Whether it's back pay, an inheritance, winnings, earnings from investments, VSEP or retirement money, these windfalls, for the most part, come along just once in a lifetime. Can this money bring a quick fix or can it improve the quality of life for you and yours over the long term? Of course the uses we have and find for new money depend on the circumstances of our life at the time when these strokes of good fortune meet us. We may finally have the ability to liquidate bills and debts that have been hanging over our heads for years–home improvements, a new car, education.
How much is it?
The size of the windfall is definitely the biggest factor in defining what you can do. Larger, more significant sums call for a higher degree of planning and prioritisation than smaller amounts.

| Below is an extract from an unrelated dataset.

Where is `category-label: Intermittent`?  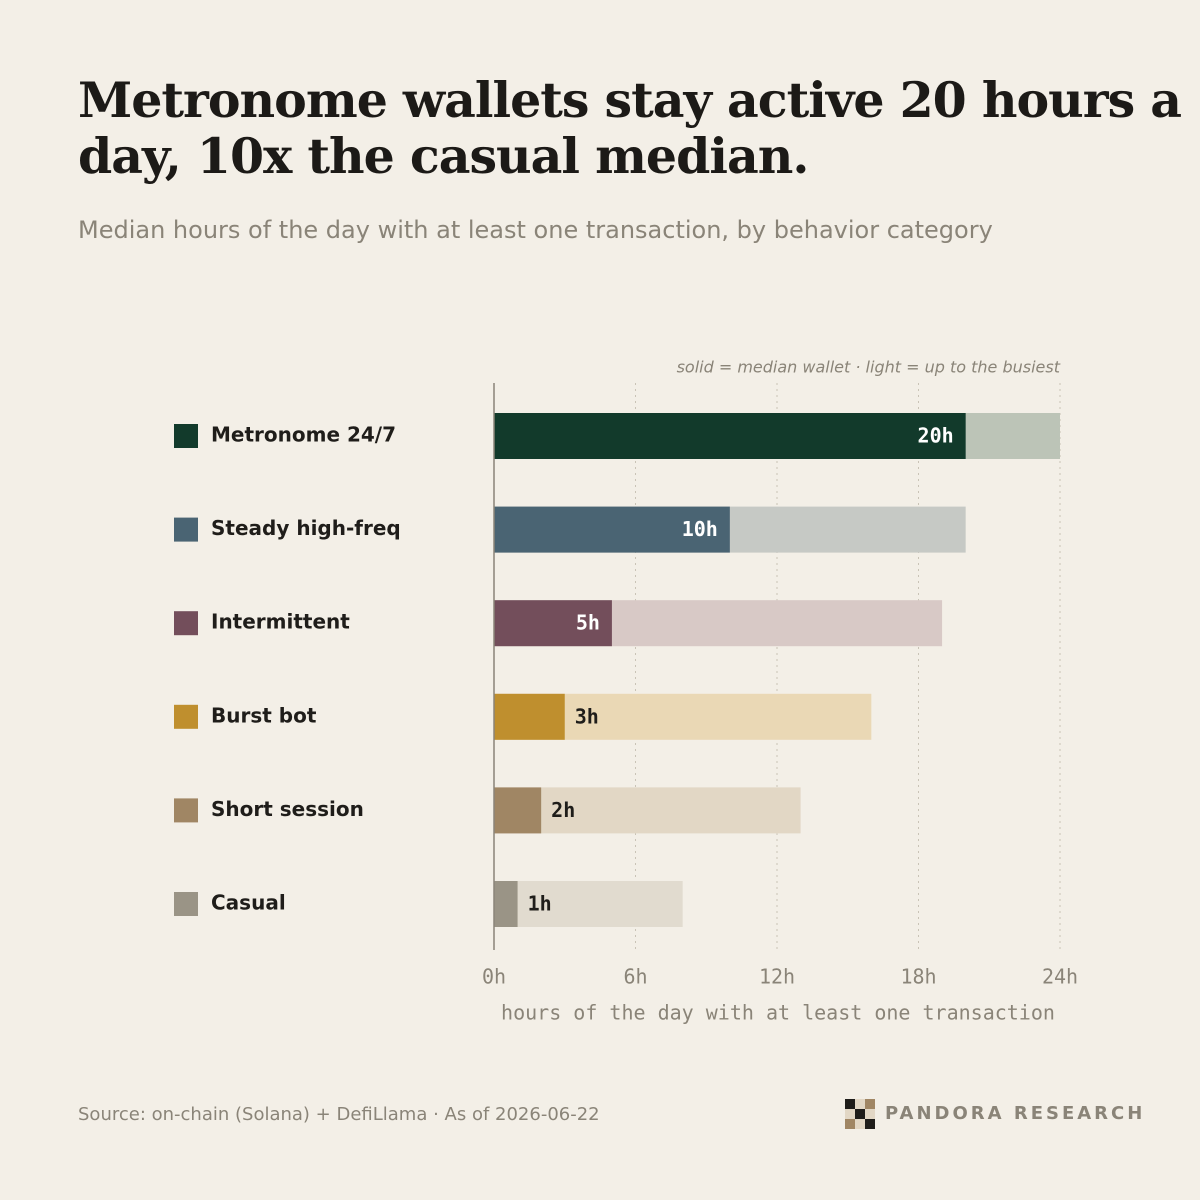
category-label: Intermittent is located at coordinates (280, 622).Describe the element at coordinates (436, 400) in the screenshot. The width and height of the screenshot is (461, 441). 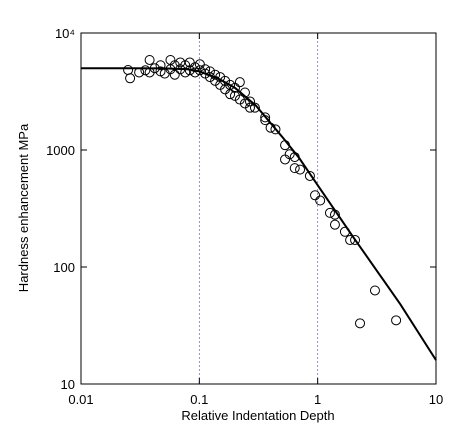
I see `x-tick-label: 10` at that location.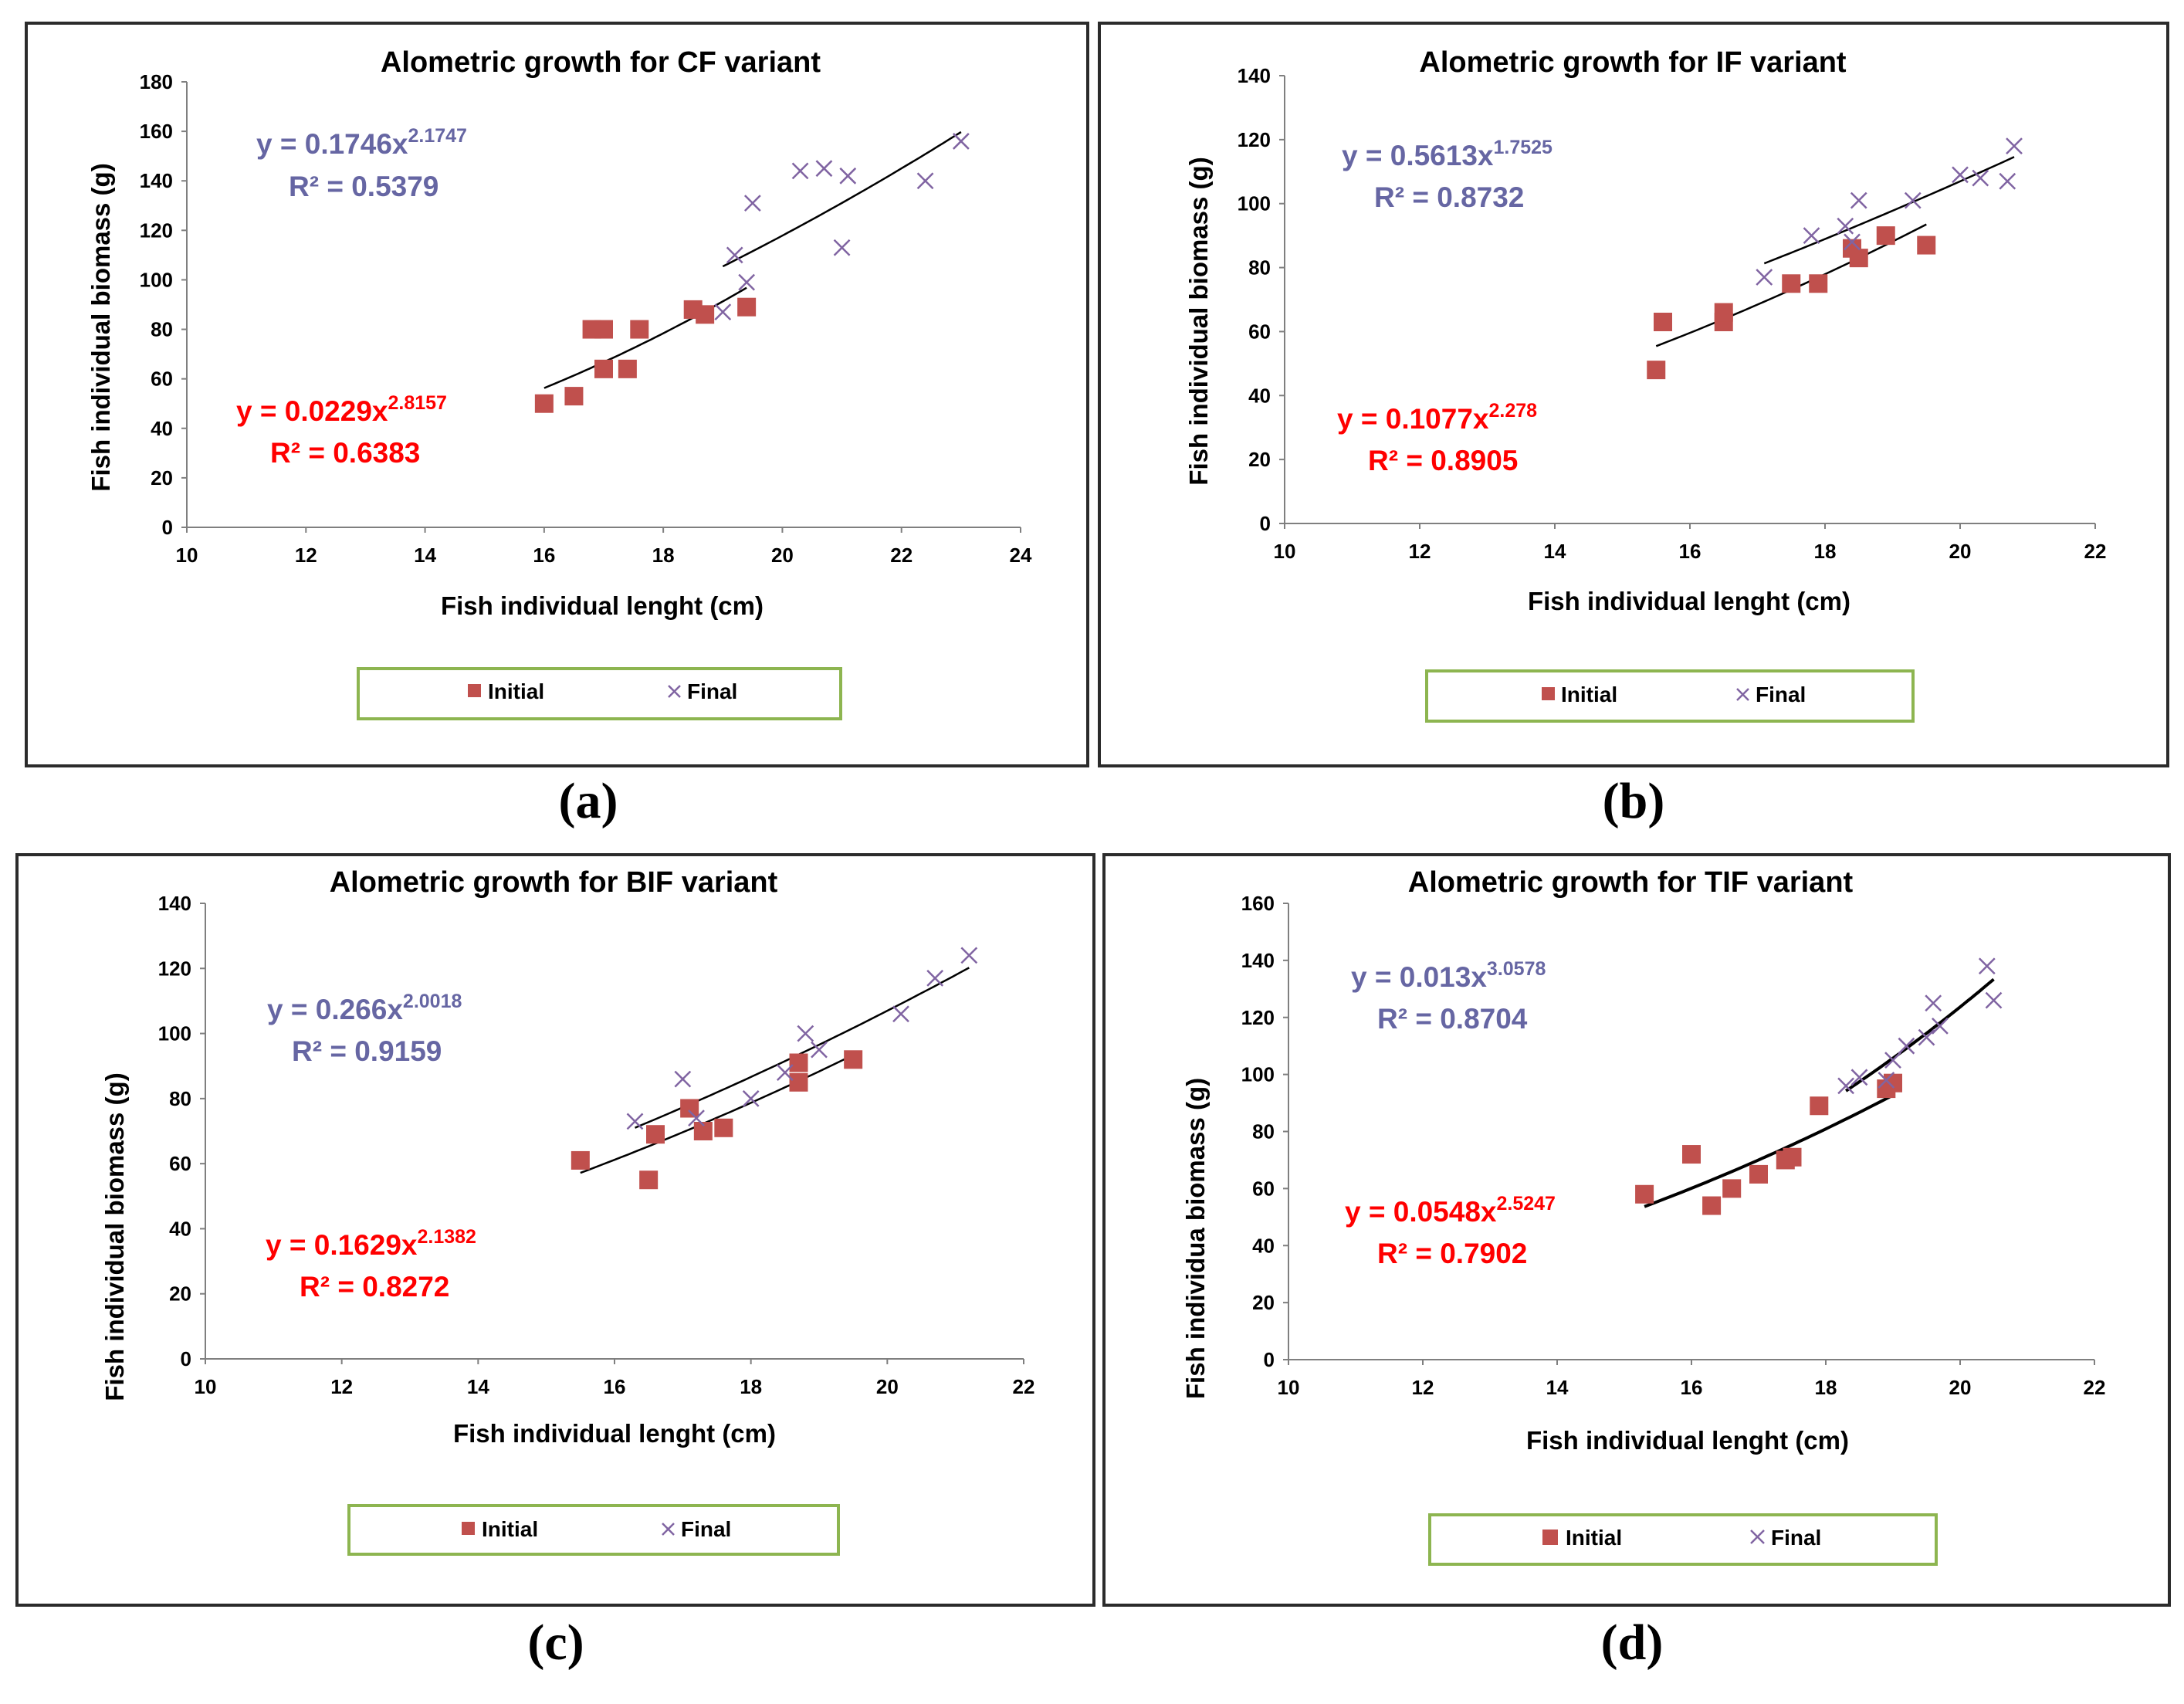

Think before you spend. Resist the desire to start spending immediately. Remember this money can have a profound impact on your future and it can be either positive or negative. It is recommended that you put your money aside in a bank account for a "cooling off period". This will buy you time to responsibly budget for the whole amount. Don't be embarrassed to seek the professional advice of a financial advisor or planner. You can hire the services of these professionals, or your bankers can provide enough free guidance to get you on track.
Savings and Investment Vehicles
When budgeting for your windfall you need to put aside some of it for savings and investment. While the lump sum may come at a time when you have very clear and present needs, always put something aside. Consider any or a combination of some of the following vehicles:
1. Savings accounts
2. (Fixed) Deposits account
3. Treasury Bills
4 . Money Market funds
5. Credit Union shares investment
6. Stocks and shares
7. Bonds (in an actively traded market)
8. Equity-based mutual funds
9 Income-generating real estate
No two individuals are subject to identical circumstances and accordingly, how they use resources will differ. Your age, for instance, may dictate your needs and spending priorities to a great extent. At 25, what we spend on or plan for is quite different from what you may prioritise at 50. The ultimate objective is to use your lump sum to create and add another component to your list or portfolio of assets which, through time, will contribute to your financial independence.